Nada se puede hacer contra quien niega lo obvio. Y mucho menos contra quien lo dice a conciencia de que sus palabras chocan con el más elemental razonamiento
Pero aún chirría más el título del artículo de marras: “El embarazo mata. El aborto salva vidas”. Y en sus primeras líneas: “El embarazo es una condición que amenaza la vida. Las mujeres mueren por estar embarazadas”.
Realidad, realismo y distinción
Distingamos. No se puede negar que hay mujeres en el mundo que mueren en el periodo de embarazo, porque se trata de una circunstancia vital, no una enfermedad, que conlleva unos ciertos riesgos sanitarios. Pero las mujeres encintas que fallecen lo hacen, en su inmensa mayoría, porque se encuentran en lugares donde no hay posibilidad de abordar con garantías esos contratiempos. No por el embarazo, sino por la falta de condiciones sanitarias adecuadas.
Ya le estoy viendo cargar contra la construcción o los trabajos de pocería; tal vez contra la conducción de vehículos pesados o de transporte de cargas peligrosas o, incluso, contra la apicultura.
Porque todas esas actividades pueden amenazar en mayor o menor medida la vida humana. Pero estoy convencido de que nunca diría: “La apicultura mata. El exterminio de las abejas salva la fauna”.
Es una contradicción en sí misma tan evidente (el embarazo es un proceso de creación de vida, el aborto acabar con ella) que rebatirlo con argumentos se pone casi imposible. Nada se puede hacer contra quien niega lo obvio. Y mucho menos contra quien lo dice a conciencia de que sus palabras chocan con el más elemental razonamiento. Por eso en este tipo de ocasiones cae como un guante el aforismo chestertoniano.
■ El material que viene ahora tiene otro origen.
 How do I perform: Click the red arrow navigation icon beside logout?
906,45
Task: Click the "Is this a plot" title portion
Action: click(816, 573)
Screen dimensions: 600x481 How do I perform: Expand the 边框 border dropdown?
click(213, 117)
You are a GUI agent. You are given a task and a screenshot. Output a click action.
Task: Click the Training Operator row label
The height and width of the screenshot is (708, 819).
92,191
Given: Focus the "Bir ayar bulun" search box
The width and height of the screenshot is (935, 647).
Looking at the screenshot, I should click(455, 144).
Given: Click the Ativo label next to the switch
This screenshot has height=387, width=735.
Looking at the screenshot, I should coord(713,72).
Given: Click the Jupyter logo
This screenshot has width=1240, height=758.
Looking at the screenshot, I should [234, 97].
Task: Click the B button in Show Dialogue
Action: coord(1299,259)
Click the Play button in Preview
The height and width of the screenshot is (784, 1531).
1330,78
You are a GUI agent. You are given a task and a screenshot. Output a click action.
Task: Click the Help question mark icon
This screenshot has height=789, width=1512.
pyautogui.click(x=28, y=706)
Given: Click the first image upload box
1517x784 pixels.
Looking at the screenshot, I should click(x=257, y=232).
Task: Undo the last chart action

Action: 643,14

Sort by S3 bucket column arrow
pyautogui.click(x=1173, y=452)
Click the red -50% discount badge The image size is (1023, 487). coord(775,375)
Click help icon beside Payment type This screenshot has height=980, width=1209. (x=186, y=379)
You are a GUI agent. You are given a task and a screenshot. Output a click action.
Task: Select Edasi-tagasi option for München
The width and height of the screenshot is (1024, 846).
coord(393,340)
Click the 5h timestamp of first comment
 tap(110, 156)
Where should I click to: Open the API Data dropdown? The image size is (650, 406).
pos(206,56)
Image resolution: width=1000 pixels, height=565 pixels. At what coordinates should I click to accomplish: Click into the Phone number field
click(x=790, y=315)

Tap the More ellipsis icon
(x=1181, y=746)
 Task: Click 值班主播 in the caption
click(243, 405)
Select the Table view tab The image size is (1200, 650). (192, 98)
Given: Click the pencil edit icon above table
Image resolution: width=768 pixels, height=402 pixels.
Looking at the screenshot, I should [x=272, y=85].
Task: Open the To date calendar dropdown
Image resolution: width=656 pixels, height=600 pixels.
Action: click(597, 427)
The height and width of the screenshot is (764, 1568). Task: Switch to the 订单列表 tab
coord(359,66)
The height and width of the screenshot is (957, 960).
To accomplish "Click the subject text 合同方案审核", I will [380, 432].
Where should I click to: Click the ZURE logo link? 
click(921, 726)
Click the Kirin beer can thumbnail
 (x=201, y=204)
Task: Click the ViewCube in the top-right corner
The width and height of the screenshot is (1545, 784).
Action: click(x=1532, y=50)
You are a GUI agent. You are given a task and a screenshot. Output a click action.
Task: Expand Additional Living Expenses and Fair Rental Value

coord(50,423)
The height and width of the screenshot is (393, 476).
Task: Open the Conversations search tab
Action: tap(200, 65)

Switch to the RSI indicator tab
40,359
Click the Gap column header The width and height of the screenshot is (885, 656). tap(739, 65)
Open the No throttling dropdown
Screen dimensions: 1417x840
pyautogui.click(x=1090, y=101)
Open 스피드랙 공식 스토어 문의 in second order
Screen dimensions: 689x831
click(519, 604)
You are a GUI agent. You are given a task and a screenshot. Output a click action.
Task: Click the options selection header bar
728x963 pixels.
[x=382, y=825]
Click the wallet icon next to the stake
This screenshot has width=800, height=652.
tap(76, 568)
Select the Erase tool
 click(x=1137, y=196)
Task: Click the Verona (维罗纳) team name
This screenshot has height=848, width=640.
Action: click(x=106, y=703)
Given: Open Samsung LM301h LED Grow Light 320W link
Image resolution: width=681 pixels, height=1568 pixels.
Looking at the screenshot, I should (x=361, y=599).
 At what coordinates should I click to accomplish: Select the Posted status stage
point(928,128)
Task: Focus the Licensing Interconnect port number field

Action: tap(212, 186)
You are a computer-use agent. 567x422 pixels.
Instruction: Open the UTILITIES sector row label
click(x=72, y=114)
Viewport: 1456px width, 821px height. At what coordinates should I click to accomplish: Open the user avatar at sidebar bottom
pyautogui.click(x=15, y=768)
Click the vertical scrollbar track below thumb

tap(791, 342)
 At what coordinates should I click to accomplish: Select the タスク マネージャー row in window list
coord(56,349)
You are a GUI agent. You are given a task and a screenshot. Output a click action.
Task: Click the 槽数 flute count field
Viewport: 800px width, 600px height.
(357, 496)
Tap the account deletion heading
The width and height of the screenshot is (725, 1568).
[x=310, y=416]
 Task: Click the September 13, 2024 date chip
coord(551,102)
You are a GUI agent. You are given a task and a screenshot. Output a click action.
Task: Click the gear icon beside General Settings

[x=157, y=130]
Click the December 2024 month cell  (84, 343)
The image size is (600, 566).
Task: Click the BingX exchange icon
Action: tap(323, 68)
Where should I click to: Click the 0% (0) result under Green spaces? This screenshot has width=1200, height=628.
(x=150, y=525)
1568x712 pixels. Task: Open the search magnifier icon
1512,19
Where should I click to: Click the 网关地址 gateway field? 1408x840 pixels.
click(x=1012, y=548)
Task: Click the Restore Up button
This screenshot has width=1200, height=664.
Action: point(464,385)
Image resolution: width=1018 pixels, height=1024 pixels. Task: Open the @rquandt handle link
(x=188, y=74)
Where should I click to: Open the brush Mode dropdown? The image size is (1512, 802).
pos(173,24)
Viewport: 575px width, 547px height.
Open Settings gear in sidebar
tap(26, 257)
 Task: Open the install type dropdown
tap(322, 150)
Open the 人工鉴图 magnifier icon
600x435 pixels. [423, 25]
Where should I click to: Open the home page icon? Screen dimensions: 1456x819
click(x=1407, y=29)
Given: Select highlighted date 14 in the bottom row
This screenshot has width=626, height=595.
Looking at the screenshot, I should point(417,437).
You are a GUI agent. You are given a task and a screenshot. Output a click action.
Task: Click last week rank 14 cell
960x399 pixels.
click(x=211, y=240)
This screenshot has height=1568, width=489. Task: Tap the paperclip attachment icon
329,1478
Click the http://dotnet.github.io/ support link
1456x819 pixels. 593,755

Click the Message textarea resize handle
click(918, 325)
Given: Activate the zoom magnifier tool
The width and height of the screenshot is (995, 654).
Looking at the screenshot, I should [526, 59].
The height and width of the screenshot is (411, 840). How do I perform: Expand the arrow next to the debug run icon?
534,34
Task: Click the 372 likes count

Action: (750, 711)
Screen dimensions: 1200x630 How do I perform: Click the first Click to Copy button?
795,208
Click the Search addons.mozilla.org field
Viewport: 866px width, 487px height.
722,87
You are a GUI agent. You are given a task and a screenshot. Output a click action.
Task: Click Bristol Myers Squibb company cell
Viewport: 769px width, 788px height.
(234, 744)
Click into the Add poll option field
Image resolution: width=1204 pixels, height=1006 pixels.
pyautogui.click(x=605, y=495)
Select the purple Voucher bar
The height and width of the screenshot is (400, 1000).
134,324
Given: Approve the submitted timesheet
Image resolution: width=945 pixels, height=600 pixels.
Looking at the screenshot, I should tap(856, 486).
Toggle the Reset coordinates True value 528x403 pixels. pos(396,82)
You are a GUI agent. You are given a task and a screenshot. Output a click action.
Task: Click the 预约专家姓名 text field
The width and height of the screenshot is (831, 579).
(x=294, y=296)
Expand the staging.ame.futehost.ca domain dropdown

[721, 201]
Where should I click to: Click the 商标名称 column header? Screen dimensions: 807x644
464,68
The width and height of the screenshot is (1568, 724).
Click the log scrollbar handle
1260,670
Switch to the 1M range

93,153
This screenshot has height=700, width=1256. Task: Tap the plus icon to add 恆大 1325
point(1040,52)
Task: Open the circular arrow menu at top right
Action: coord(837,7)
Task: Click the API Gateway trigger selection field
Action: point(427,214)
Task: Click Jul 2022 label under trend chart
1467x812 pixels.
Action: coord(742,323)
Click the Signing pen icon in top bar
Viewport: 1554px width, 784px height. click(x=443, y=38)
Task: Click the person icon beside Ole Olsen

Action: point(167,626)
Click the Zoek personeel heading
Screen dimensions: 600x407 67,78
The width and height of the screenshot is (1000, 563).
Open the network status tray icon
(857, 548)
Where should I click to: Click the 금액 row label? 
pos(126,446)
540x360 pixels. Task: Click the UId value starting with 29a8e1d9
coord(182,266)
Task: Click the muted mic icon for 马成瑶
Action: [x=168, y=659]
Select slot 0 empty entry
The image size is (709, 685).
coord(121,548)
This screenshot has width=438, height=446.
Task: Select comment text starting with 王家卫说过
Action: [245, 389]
El problema más profundo de negar la realidad es que hace imposible el diálogo, la maduración y el entendimiento
La negación de la realidad, de lo obvio, es un indicio claro de desequilibrio mental. O, cuando menos, de tener un grave problema por resolver. Cuando esta circunstancia se convierte en elemento rector de una conducta, además resulta peligroso para el propio sujeto y los que le rodean.
La mayoría de quienes nos leen con amabilidad habrán presenciado una escena parecida a la que sigue: Un adulto sorprende en ‘delito flagrante’ a uno de los hijos saliendo de la cocina con cara de despistado y unos churretes de chocolate por la cara. El pequeñajo ha ido, obviamente de forma furtiva a aplacar sus ansias chocolateras hundiendo los morros en un pastel o sisando unas pocas onzas del chocolate que, en vasos de fino oro se degustaban en los banquetes de Tenochtitlán, corte azteca de Moctezuma.
Ante la evidencia, el niño es reprendido. Pero negando la realidad responde, entre descarado e inconsciente: “¿Quién? ¿Yo?” Resultado, no hay forma de razonar con ese niño y se le castiga en proporción.
El problema más profundo de negar la realidad es que hace imposible el diálogo, la maduración y el entendimiento, de la misma manera que la Física nos enseña que sin rozamiento no es posible que una bola avance sobre un plano.
No es cuestión de desterrar el hecho de que diferentes personas puedan percibir la realidad de modo diverso. En el intercambio de esas visiones, el ser humano es capaz de alcanzar la verdad, si se hace con respeto al otro y un mínimo grado de honradez intelectual.
Pero una cosa es que cada uno vea la realidad con el color del cristal con que la observa y otra muy diferente no reconocerla como es o, lo que es peor, retorcerla contra la razón y la evidencia con intención de imponerse. Eso es totalitarismo.